The inocentes in a pueblito heaven

15 Jul

Santa Fe de Antioquia was, in few words, just as charming as everyone said it would be.

We took a colectivo to Santa Fe, which is a cab that fills up with randoms and then makes the ~1 hour drive over the mountains and into the small villages on the other side. After my experience with our trip to the finca, I took two Dramamine pills and passed out for the duration of the drive…

…as an aside, Dramamine, amiright?! I’ve never taken it before, and two pills made me feel a bit drunk but also sleepy. But, heavens be thanked, I didn’t have to reach over Greg to open the car door and kiss my breakfast goodbye.

Our hotel was out of this world. Tam and Jota had stayed at the Hotel Mariscal Robledo before, and they highly recommended it as a relaxing and gorgeous place to stay. It was that, and more. From the classical colonial architecture with all rooms facing an open-air courtyard to a thoroughly modern, beautifully tiled pool with comfortable cabanas on which to relax to stunning scenery outside of each room (tiled rooftops, churches, the town square, the Andes etc).

Santa Fe is a vacation town, like the Cape, Vineyard or Hamptons, except on a much smaller, more modest scale. During the weekend, many paisas come to enjoy the atmosphere or swim in the pools at the hotels, here. They may stay for the weekend or just hop up for a day. During the week, however, the place is sleepy, quiet and totally cleared out. We were two of maybe a handful of people staying at the hotel that night, and we enjoyed the super-attentive care we received from the staff at all of our meals.

One of the first things we did when we arrived (aside from having coffee, because I was still sleepwalking) was to find a candy that the area is famous for, pulpo de tamardino. Tamarind grows pretty freely, here, and the locals make a fruit roll-up-esque candy from the fruit. It is absolutely delicious; sort of sour and sweet, sugary and comforting. I bought 25 roll ups to share with Jota, Tam, Greg and anyone else who might happen along…but there is some fear of me eating it all, myself.

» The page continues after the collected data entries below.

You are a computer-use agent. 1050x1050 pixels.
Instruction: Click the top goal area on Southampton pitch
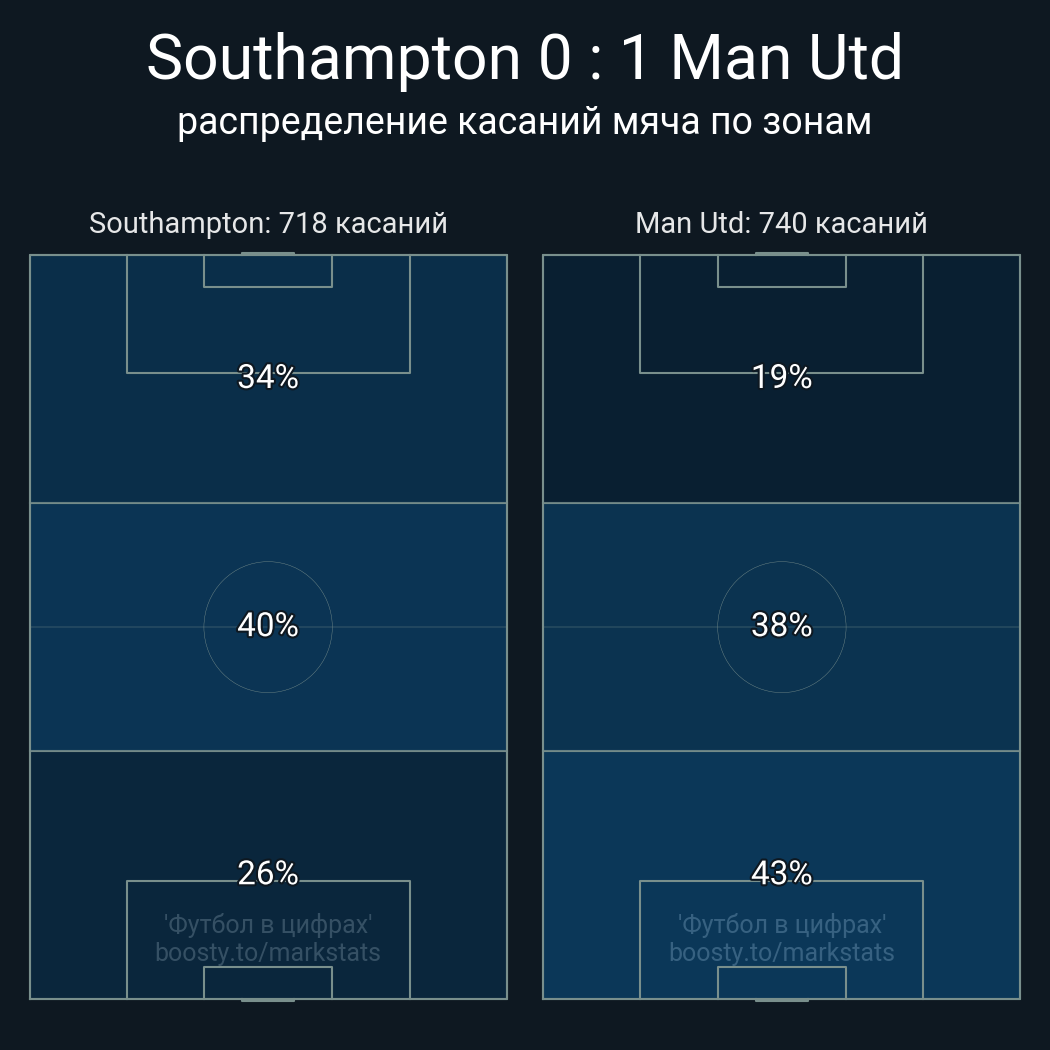(x=268, y=271)
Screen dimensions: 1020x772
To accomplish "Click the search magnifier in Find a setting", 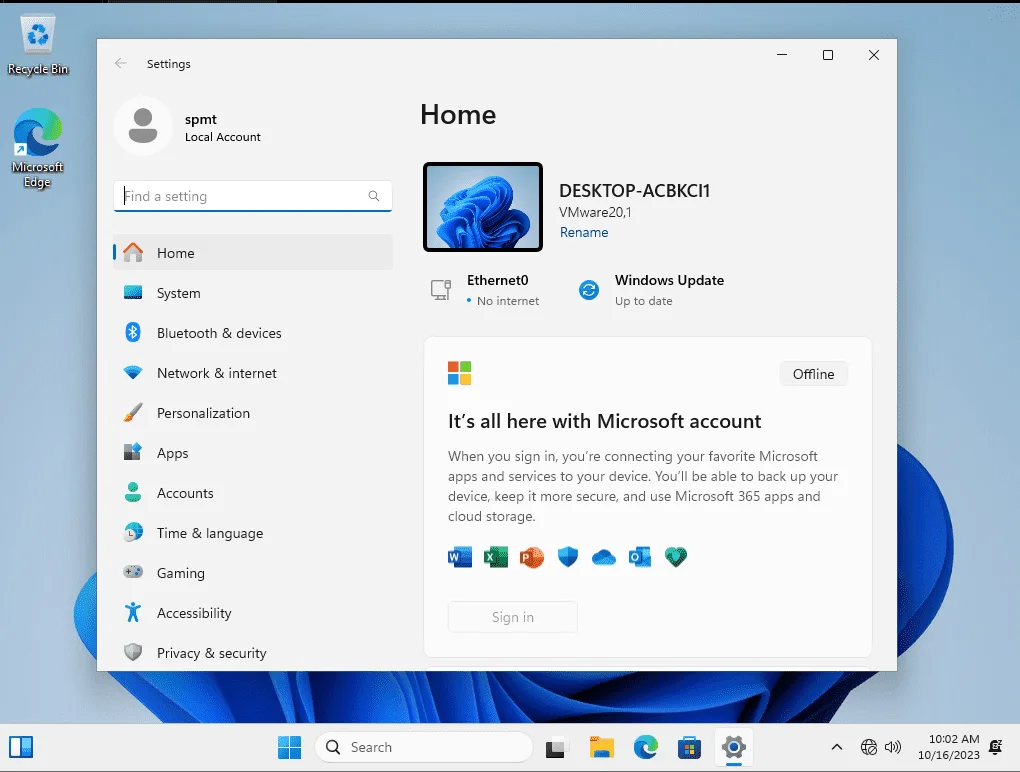I will point(373,196).
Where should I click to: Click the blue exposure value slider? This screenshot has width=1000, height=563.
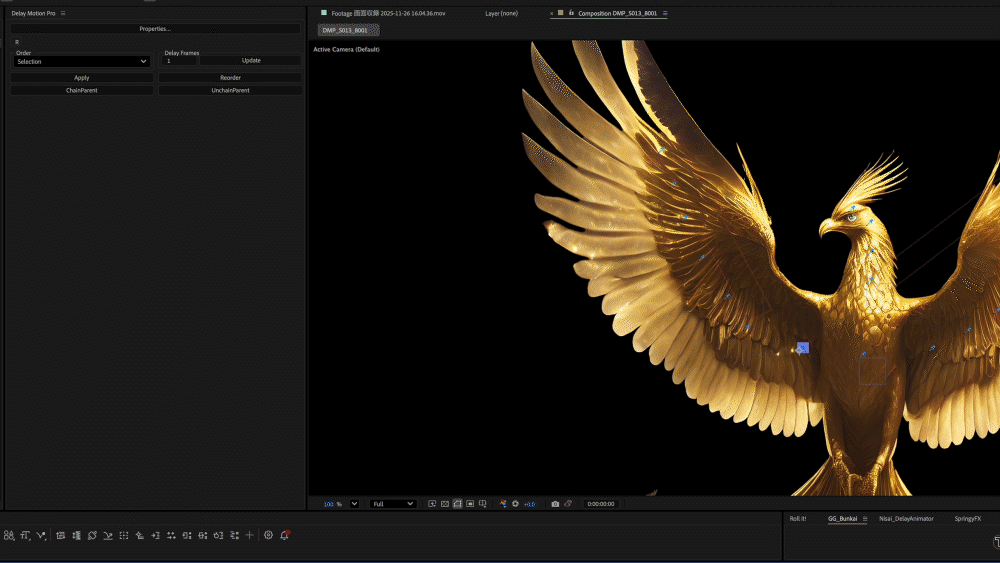[x=529, y=504]
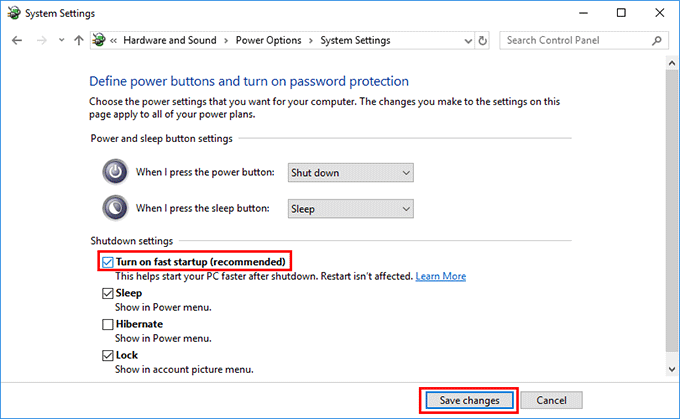The height and width of the screenshot is (419, 680).
Task: Click the forward navigation arrow
Action: (x=42, y=40)
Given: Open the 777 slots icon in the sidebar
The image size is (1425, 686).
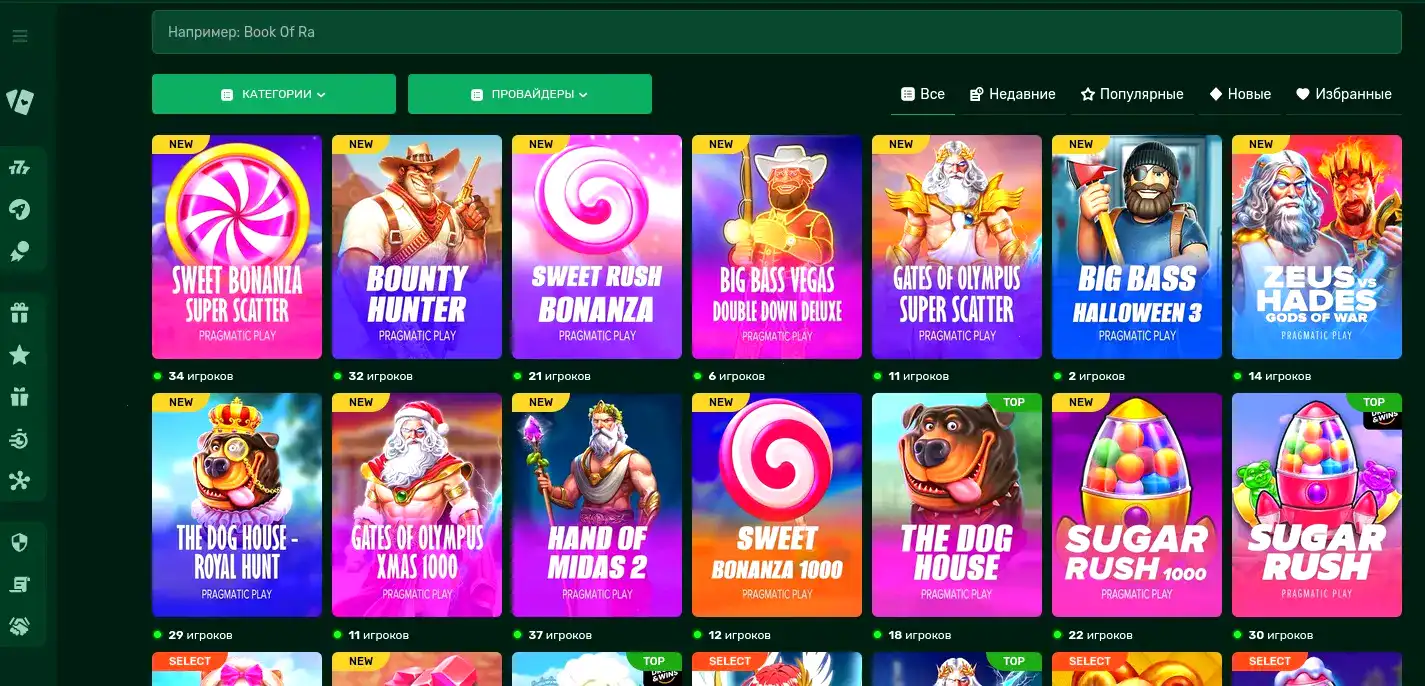Looking at the screenshot, I should click(x=20, y=167).
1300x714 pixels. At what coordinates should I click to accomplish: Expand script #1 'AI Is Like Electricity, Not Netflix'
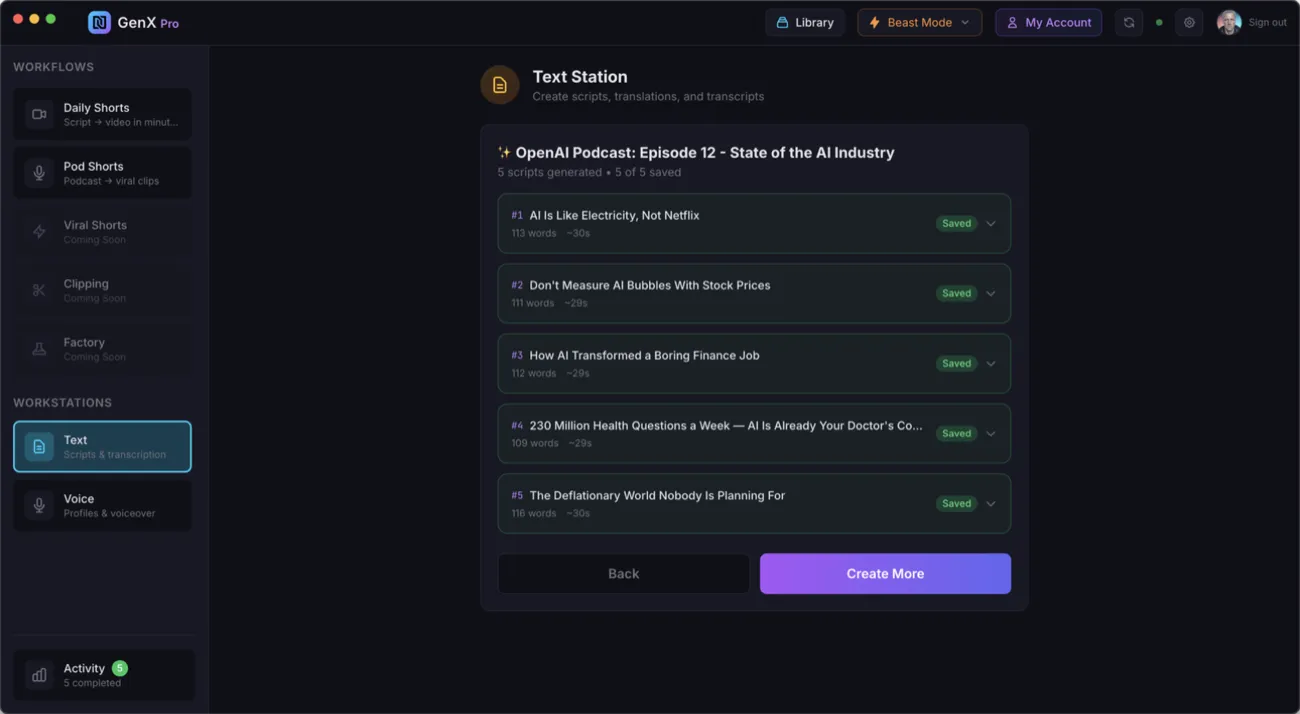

The next day, we woke up “early” and hiked ~6km through the town and through surrounding jungle to the Puente de Occidente. This is a super old-school wooden bridge that–at the time it was built–was the longest bridge in the Americas. During our hike, we saw horses, cows and vultures through the rising mist. We crossed the bridge and, on the other side, had a small taxi take us back (uphill) to our hotel.

For the rest of the day we swam, ate and read, waiting for our taxi to take us back to Medellín. This was another one of those experiences where I wish I could just transport everyone to the town, and have everyone experience the same thing with us. It was relaxing, beautiful and fun.


One Response to “The inocentes in a pueblito heaven”

  1. Lea Anthony July 15, 2011 at 7:30 pm #

    What a lovely place! Wonderful honeymoon eh?
    You sent some beautiful pictures of a resort all to yourselves. Terrific shots of the building on the hill and thru the window.

    One little suggestion still….Nina get a HAT!!! Greg has one and your are white as a ghost.